R: Plot Pair-wise Overlap or Selection Size Distribution of...
selectionPlot
R Documentation
Plot Pair-wise Overlap or Selection Size Distribution of Selected Features
Description
Pair-wise overlaps can be done for two types of analyses. Firstly, each cross-validation iteration
can be considered within a single classification. This explores the feature selection stability. Secondly, the
overlap may be considered between different classification results. This approach compares the feature selection
commonality between different selection methods. Two types of commonality are possible to analyse. One summary is
the average pair-wise overlap between a level of the comparison factor and the other summary is the pair-wise
overlap of each level of the comparison factor that is not the reference level against the reference level.

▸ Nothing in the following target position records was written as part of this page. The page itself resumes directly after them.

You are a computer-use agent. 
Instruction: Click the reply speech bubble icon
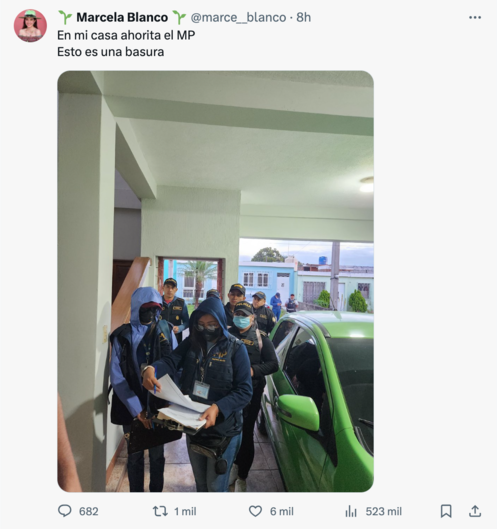tap(64, 511)
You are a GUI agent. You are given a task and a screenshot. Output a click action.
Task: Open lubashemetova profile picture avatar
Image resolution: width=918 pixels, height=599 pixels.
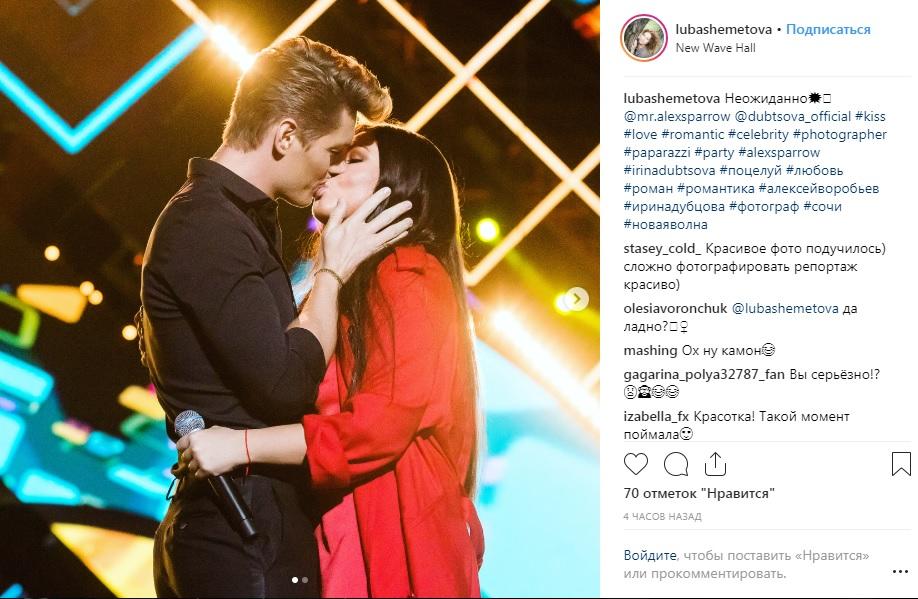click(644, 38)
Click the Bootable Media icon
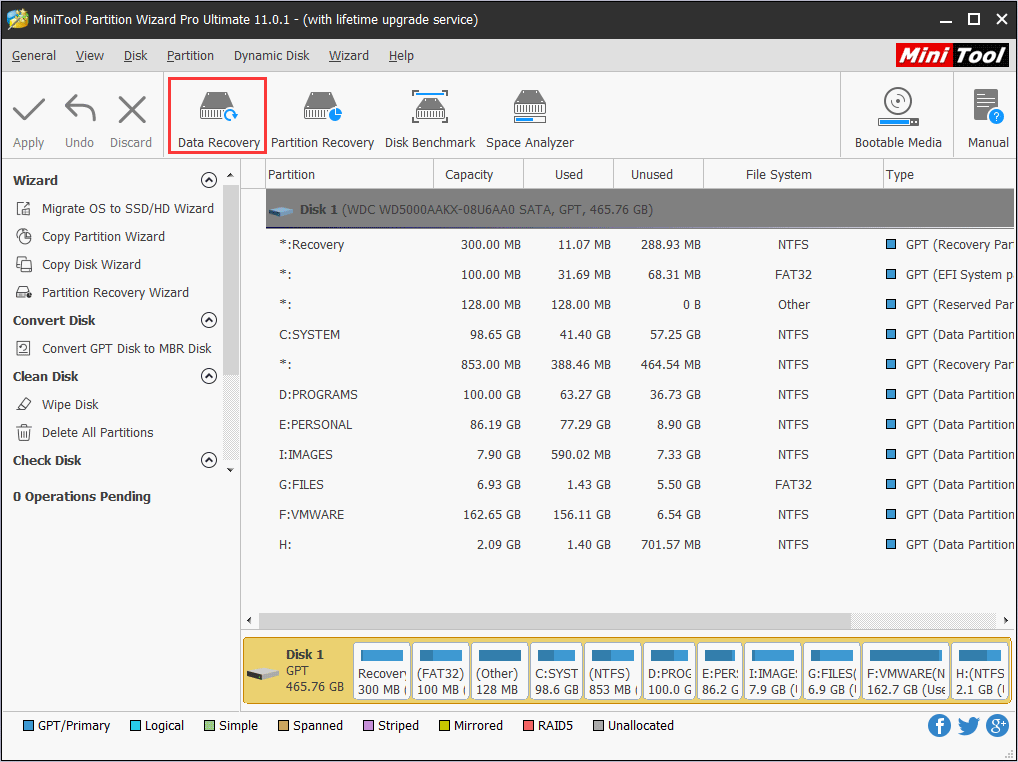 (x=898, y=116)

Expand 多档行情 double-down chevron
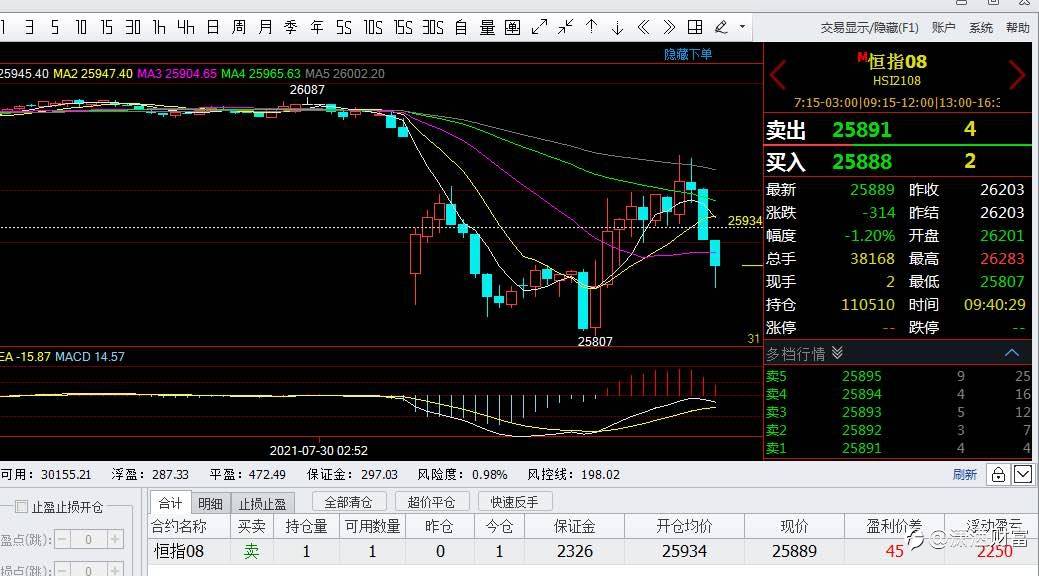pyautogui.click(x=837, y=353)
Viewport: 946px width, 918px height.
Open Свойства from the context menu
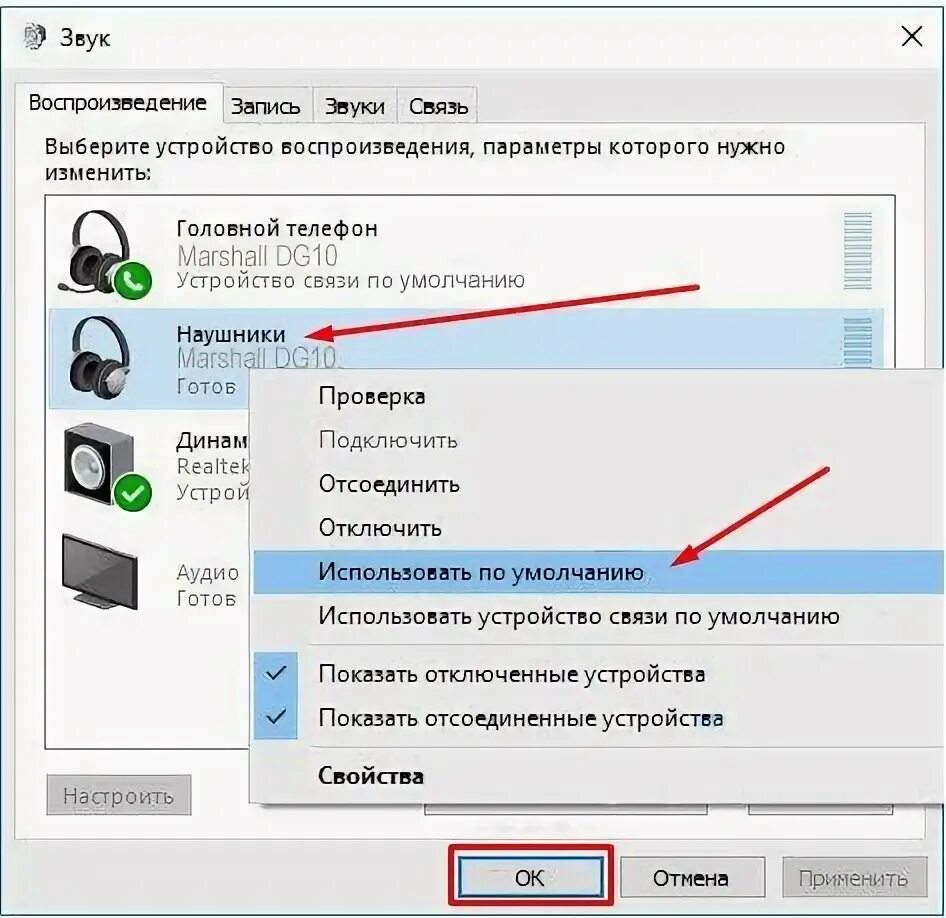[370, 776]
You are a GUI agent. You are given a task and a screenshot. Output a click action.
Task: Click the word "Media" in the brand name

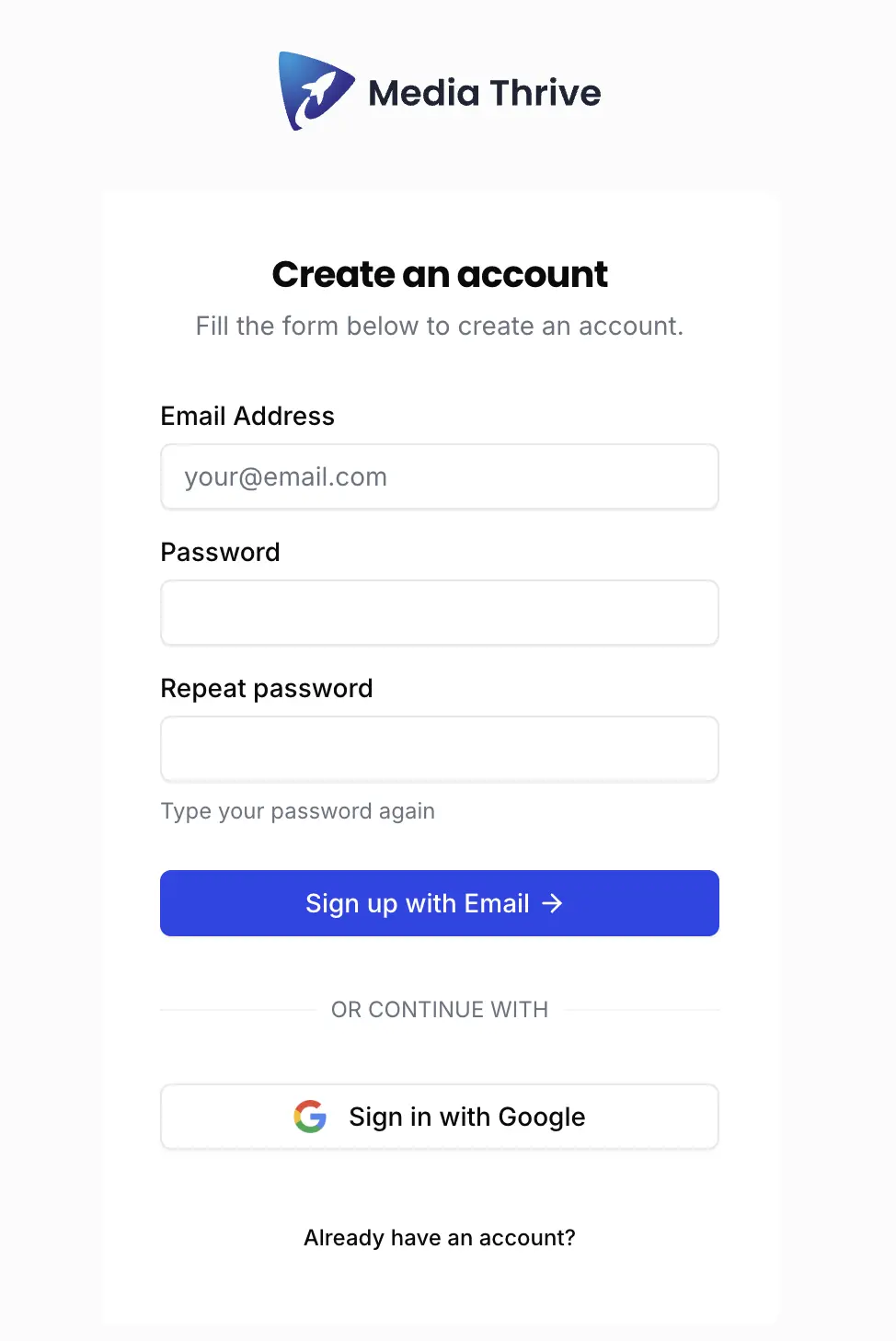[x=423, y=93]
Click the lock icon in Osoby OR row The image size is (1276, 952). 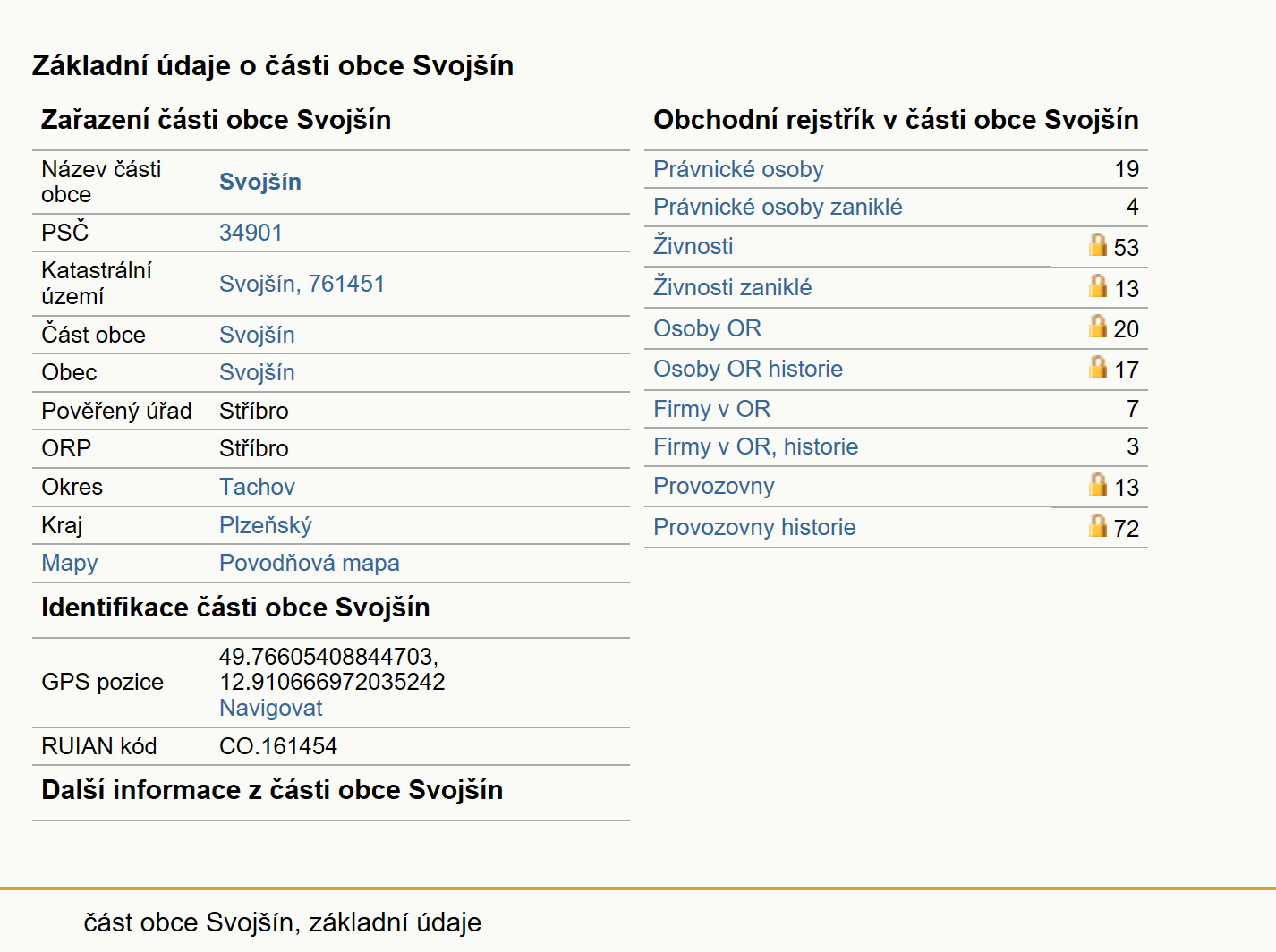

The overlaps are converted to percentages and plotted as lineplots.
Additionally, a heatmap of selection size frequencies can be made.
The aspect of the experimental design to compare. See Details section for a
detailed description.
referenceLevel
The level of the comparison factor to use as the reference to compare each
non-reference level to. If NULL, then each level has the
average pairwise overlap calculated to all other levels.
xVariable
The factor to make separate boxes in the boxplot for.
boxFillColouring
A factor to colour the boxes by.
boxFillColours
A vector of colours, one for each level of boxFillColouring. If NULL,
a default palette is used.
boxFillBinBoundaries
Used only if comparison is "size". A vector of integers, specifying the bin
boundaries of percentages of size bins observed. e.g. 0, 10, 20, 30, 40, 50.
setSizeBinBoundaries
Used only if comparison is "size". A vector of integers, specifying the bin
boundaries of set size bins. e.g. 50, 100, 150, 200, 250.
boxLineColouring
A factor to colour the box lines by.
boxLineColours
A vector of colours, one for each level of boxLineColouring. If NULL,
a default palette is used.
rowVariable
The slot name that different levels of are plotted as separate rows of boxplots.
columnVariable
The slot name that different levels of are plotted as separate columns of boxplots.
yMax
The maximum value of the percentage to plot.
fontSizes
A vector of length 4. The first number is the size of the title.
The second number is the size of the axes titles. The third number is
the size of the axes values. The fourth number is the font size of the
titles of grouped plots, if any are produced. In other words, when
rowVariable or columnVariable are not NULL.
title
An overall title for the plot.
xLabel
Label to be used for the x-axis.
yLabel
Label to be used for the y-axis of overlap percentages.
margin
The margin to have around the plot.
rotate90
Logical. If TRUE, the boxplot is horizontal.
showLegend
If TRUE, a legend is plotted next to the plot. If FALSE, it is hidden.
plot
Logical. If TRUE, a plot is produced on the current graphics device.
parallelParams
An object of class MulticoreParam or SnowParam.
Details
Possible values for characteristics are "datasetName", "classificationName", "size",
"selectionName", and "validation". If "None", then that graphical element is not used.
If comparison is "within", then the feature selection overlaps are compared within a particular
analysis. The result will inform how stable the selections are between different iterations of cross-validation
for a particular analysis. If comparison is "classificationName", then the feature
selections are compared across different classification algorithm types, for each level of "datasetName",
"selectionName" and "validation". The result will inform how stable the feature selections
are between different classification algorithms, for every cross-validation scheme, selction algorithm and
dataset. If comparison is "selectionName", then the feature selections are compared across
different feature selection algorithms, for each level of "datasetName", "classificationName" and
"validation". The result will inform how stable the feature selections are between feature selection
algorithms, for every dataset, classification algorithm, and cross-validation scheme. If comparison
is "validation", then the feature selections are compared across different cross-validation schemes,
for each level of "classificationName", "selectionName" and "datasetName". The result
will inform how stable the feature selections are between different cross-validation schemes, for every
selection algorithm, classification algorithm and every dataset. If comparison is
"datasetName", then the feature selections are compared across different datasets,
for each level of "classificationName", "selectionName", and "validation".
The result will inform how stable the feature selections are between different datasets, for every
classification algorithm and every dataset. This could be used to consider if different
experimental studies have a highly overlapping feature selection pattern.
Calculating all pair-wise set overlaps can be time-consuming. This stage can be done on multiple CPUs by
providing the relevant options to parallelParams. The percentage is calculated as the intersection
of two sets of features divided by the union of the sets, multiplied by 100.
For the selection size mode, boxFillBins is used to create bins which include the lowest value for
the first bin, and the highest value for the last bin using cut.
Value
An object of class ggplot and a plot on the current graphics device, if plot is TRUE.